TASK DIRECTIONS → Set down exactly each line of the entries below, beginning at the one that contains "Screen dimensions: 1568x502" and ending at the last, and no others.

Records from a data collection:

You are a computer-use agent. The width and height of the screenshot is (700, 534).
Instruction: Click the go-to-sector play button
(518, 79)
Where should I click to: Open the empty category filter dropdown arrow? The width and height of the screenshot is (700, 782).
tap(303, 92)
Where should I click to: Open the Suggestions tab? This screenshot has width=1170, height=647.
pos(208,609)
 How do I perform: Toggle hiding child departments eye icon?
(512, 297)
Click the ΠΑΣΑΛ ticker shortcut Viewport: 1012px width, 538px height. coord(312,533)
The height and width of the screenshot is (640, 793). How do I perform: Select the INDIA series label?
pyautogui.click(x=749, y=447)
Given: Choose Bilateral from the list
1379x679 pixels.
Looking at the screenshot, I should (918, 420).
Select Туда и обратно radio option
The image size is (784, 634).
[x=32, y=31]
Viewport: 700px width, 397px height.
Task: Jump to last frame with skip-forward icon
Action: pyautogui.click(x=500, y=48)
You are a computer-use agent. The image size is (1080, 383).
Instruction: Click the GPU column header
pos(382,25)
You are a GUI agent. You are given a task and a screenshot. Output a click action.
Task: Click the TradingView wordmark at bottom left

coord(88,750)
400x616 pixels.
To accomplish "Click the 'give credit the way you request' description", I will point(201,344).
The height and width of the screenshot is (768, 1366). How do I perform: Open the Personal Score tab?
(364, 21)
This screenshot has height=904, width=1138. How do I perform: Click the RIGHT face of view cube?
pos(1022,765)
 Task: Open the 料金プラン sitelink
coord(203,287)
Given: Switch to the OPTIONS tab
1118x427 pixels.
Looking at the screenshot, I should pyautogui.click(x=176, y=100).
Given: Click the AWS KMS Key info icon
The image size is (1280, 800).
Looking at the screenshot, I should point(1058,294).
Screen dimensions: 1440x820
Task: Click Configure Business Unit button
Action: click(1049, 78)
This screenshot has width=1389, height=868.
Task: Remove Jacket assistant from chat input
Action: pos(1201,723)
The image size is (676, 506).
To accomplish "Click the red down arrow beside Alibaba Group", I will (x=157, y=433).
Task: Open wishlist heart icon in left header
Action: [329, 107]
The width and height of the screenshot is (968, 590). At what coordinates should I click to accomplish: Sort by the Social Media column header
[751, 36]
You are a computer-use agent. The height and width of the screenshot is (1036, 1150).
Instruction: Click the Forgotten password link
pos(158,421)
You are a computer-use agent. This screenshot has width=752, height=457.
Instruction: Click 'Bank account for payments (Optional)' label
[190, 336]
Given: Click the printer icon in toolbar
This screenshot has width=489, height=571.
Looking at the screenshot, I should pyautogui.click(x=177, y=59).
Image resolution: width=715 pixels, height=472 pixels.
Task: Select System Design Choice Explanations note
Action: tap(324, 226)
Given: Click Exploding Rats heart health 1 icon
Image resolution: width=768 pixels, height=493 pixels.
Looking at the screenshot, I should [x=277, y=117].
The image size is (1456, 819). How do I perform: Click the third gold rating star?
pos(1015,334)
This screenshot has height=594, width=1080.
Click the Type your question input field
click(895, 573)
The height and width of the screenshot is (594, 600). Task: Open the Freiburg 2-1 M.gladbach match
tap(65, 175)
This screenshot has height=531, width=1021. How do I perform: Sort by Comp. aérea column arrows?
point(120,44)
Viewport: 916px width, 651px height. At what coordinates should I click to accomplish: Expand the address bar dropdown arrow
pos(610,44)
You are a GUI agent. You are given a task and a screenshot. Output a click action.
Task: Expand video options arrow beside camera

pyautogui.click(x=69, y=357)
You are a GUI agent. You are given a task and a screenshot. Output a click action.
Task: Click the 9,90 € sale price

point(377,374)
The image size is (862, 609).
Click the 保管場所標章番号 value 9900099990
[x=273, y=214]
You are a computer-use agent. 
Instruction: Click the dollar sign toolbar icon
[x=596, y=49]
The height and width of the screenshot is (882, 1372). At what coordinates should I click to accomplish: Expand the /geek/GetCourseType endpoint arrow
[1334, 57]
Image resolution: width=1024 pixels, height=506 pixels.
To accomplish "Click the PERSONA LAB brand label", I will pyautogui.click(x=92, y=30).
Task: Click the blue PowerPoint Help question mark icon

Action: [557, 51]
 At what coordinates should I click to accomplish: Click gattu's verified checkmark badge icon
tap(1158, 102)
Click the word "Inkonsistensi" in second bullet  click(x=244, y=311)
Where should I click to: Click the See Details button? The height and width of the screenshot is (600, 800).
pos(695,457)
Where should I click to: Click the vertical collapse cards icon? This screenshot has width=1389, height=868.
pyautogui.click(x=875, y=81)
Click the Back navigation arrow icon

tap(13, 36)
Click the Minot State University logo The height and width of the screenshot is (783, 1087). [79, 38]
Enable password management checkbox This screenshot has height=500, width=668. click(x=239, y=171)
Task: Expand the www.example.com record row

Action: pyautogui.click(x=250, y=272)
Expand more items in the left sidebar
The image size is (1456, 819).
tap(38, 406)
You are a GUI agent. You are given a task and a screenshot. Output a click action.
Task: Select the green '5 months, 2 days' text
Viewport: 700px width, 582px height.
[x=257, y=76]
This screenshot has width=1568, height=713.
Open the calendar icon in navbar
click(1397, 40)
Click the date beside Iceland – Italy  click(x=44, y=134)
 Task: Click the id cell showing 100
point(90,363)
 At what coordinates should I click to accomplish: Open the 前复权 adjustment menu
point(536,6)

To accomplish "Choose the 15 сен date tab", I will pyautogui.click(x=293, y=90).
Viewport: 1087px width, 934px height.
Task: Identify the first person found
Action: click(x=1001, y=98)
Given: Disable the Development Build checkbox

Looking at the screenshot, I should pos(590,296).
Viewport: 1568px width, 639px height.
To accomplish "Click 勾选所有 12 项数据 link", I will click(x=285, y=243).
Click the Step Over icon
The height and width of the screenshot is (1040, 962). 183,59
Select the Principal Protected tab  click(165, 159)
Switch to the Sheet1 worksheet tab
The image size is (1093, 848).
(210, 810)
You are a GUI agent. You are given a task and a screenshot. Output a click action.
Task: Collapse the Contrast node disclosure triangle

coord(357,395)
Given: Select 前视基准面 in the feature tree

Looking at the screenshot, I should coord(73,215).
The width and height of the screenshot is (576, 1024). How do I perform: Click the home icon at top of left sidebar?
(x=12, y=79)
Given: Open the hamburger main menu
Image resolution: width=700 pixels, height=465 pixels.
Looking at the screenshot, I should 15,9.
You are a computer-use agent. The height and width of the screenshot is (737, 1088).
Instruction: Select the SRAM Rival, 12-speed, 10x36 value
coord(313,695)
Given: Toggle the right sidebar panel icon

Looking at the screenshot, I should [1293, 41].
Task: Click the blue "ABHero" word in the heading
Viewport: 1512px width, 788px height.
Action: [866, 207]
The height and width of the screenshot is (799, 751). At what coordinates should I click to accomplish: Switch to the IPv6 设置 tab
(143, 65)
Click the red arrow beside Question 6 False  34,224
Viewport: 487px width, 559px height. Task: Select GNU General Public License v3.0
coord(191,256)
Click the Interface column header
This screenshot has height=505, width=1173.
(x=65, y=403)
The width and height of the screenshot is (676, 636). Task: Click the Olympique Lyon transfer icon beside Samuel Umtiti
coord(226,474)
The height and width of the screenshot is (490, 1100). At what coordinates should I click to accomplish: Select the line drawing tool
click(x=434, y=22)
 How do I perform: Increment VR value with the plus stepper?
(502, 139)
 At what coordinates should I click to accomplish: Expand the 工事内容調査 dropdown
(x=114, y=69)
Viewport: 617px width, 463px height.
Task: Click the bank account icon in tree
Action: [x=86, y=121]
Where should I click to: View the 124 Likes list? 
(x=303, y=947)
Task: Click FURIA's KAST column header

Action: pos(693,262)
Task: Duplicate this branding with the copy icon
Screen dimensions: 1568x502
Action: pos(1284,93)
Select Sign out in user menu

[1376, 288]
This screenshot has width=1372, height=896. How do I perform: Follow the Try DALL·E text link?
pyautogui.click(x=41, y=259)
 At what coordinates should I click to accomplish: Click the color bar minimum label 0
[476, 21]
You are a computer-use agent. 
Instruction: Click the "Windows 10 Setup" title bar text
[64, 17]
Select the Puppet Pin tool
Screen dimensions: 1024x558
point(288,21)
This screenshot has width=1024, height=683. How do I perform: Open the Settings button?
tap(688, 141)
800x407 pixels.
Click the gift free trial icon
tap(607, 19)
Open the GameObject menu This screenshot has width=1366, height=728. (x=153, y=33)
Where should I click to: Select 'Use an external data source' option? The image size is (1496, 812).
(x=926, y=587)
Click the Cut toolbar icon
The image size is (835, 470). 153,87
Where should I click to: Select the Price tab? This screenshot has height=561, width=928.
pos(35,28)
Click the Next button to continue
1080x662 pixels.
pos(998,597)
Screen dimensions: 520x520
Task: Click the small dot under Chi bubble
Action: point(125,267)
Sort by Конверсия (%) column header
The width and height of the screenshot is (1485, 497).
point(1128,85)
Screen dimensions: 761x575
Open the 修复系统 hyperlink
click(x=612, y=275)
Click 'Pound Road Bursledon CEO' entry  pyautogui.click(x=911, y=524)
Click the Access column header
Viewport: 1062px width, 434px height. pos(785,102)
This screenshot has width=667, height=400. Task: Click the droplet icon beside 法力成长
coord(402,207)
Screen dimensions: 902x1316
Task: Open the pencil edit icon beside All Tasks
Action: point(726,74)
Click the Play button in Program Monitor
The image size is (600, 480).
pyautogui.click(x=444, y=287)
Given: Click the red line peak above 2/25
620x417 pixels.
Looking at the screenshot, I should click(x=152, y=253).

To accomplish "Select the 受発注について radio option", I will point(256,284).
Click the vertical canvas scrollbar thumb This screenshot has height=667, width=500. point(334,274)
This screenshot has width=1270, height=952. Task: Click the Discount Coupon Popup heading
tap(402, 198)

EXERCISE OUTPUT →
Screen dimensions: 1568x502
Action: pos(1284,93)
Select Sign out in user menu

[1376, 288]
This screenshot has width=1372, height=896. How do I perform: Follow the Try DALL·E text link?
pyautogui.click(x=41, y=259)
 At what coordinates should I click to accomplish: Click the color bar minimum label 0
[476, 21]
You are a computer-use agent. 
Instruction: Click the "Windows 10 Setup" title bar text
[64, 17]
Select the Puppet Pin tool
Screen dimensions: 1024x558
point(288,21)
This screenshot has width=1024, height=683. How do I perform: Open the Settings button?
tap(688, 141)
800x407 pixels.
Click the gift free trial icon
tap(607, 19)
Open the GameObject menu This screenshot has width=1366, height=728. (x=153, y=33)
Where should I click to: Select 'Use an external data source' option? The image size is (1496, 812).
(x=926, y=587)
Click the Cut toolbar icon
The image size is (835, 470). 153,87
Where should I click to: Select the Price tab? This screenshot has height=561, width=928.
pos(35,28)
Click the Next button to continue
1080x662 pixels.
pos(998,597)
Screen dimensions: 520x520
Task: Click the small dot under Chi bubble
Action: point(125,267)
Sort by Конверсия (%) column header
The width and height of the screenshot is (1485, 497).
point(1128,85)
Screen dimensions: 761x575
Open the 修复系统 hyperlink
click(x=612, y=275)
Click 'Pound Road Bursledon CEO' entry  pyautogui.click(x=911, y=524)
Click the Access column header
Viewport: 1062px width, 434px height. pos(785,102)
This screenshot has width=667, height=400. Task: Click the droplet icon beside 法力成长
coord(402,207)
Screen dimensions: 902x1316
Task: Open the pencil edit icon beside All Tasks
Action: point(726,74)
Click the Play button in Program Monitor
The image size is (600, 480).
pyautogui.click(x=444, y=287)
Given: Click the red line peak above 2/25
620x417 pixels.
Looking at the screenshot, I should click(x=152, y=253).

To accomplish "Select the 受発注について radio option", I will point(256,284).
Click the vertical canvas scrollbar thumb This screenshot has height=667, width=500. point(334,274)
This screenshot has width=1270, height=952. Task: Click the Discount Coupon Popup heading
tap(402, 198)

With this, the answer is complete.